Given task:
Copy out all of the records below, swapping "Screen dimensions" for "Display size" and changing nothing else.

Task input:
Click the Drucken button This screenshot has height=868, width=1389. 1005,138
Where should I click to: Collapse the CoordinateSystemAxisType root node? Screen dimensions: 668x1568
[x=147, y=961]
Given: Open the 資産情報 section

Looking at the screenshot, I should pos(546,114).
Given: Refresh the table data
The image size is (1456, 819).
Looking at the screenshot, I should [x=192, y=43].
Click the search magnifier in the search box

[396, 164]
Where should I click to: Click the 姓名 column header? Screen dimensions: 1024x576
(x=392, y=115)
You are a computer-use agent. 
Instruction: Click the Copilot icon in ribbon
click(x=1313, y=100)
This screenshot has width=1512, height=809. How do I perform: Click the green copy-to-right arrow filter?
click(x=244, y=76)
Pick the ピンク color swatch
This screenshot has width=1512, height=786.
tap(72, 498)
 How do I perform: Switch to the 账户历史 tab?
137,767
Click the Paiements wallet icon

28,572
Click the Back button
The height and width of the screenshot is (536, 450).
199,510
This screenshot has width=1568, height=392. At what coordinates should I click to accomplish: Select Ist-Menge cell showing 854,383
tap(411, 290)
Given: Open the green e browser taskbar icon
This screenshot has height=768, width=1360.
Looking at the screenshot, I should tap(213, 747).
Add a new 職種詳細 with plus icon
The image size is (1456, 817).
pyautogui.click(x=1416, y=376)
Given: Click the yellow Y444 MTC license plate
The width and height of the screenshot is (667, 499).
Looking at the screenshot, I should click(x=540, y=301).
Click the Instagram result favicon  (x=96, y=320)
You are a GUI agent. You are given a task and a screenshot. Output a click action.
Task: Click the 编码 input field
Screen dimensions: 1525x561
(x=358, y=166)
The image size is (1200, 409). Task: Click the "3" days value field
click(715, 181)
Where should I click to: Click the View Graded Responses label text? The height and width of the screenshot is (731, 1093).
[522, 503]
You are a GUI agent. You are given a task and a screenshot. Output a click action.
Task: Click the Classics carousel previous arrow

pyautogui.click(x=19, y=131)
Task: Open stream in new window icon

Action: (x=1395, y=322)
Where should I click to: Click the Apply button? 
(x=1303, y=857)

Answer:
Click the Drucken button This screenshot has height=868, width=1389. 1005,138
Where should I click to: Collapse the CoordinateSystemAxisType root node? Display size: 668x1568
[x=147, y=961]
Given: Open the 資産情報 section

Looking at the screenshot, I should pos(546,114).
Given: Refresh the table data
The image size is (1456, 819).
Looking at the screenshot, I should [x=192, y=43].
Click the search magnifier in the search box

[396, 164]
Where should I click to: Click the 姓名 column header? Display size: 1024x576
(x=392, y=115)
You are a computer-use agent. 
Instruction: Click the Copilot icon in ribbon
click(x=1313, y=100)
This screenshot has width=1512, height=809. How do I perform: Click the green copy-to-right arrow filter?
click(x=244, y=76)
Pick the ピンク color swatch
This screenshot has width=1512, height=786.
tap(72, 498)
 How do I perform: Switch to the 账户历史 tab?
137,767
Click the Paiements wallet icon

28,572
Click the Back button
The height and width of the screenshot is (536, 450).
199,510
This screenshot has width=1568, height=392. At what coordinates should I click to accomplish: Select Ist-Menge cell showing 854,383
tap(411, 290)
Given: Open the green e browser taskbar icon
This screenshot has height=768, width=1360.
Looking at the screenshot, I should tap(213, 747).
Add a new 職種詳細 with plus icon
The image size is (1456, 817).
pyautogui.click(x=1416, y=376)
Given: Click the yellow Y444 MTC license plate
The width and height of the screenshot is (667, 499).
Looking at the screenshot, I should click(x=540, y=301).
Click the Instagram result favicon  (x=96, y=320)
You are a GUI agent. You are given a task and a screenshot. Output a click action.
Task: Click the 编码 input field
Display size: 1525x561
(x=358, y=166)
The image size is (1200, 409). Task: Click the "3" days value field
click(715, 181)
Where should I click to: Click the View Graded Responses label text? The height and width of the screenshot is (731, 1093).
[522, 503]
You are a GUI agent. You are given a task and a screenshot. Output a click action.
Task: Click the Classics carousel previous arrow

pyautogui.click(x=19, y=131)
Task: Open stream in new window icon

Action: (x=1395, y=322)
Where should I click to: Click the Apply button? 
(x=1303, y=857)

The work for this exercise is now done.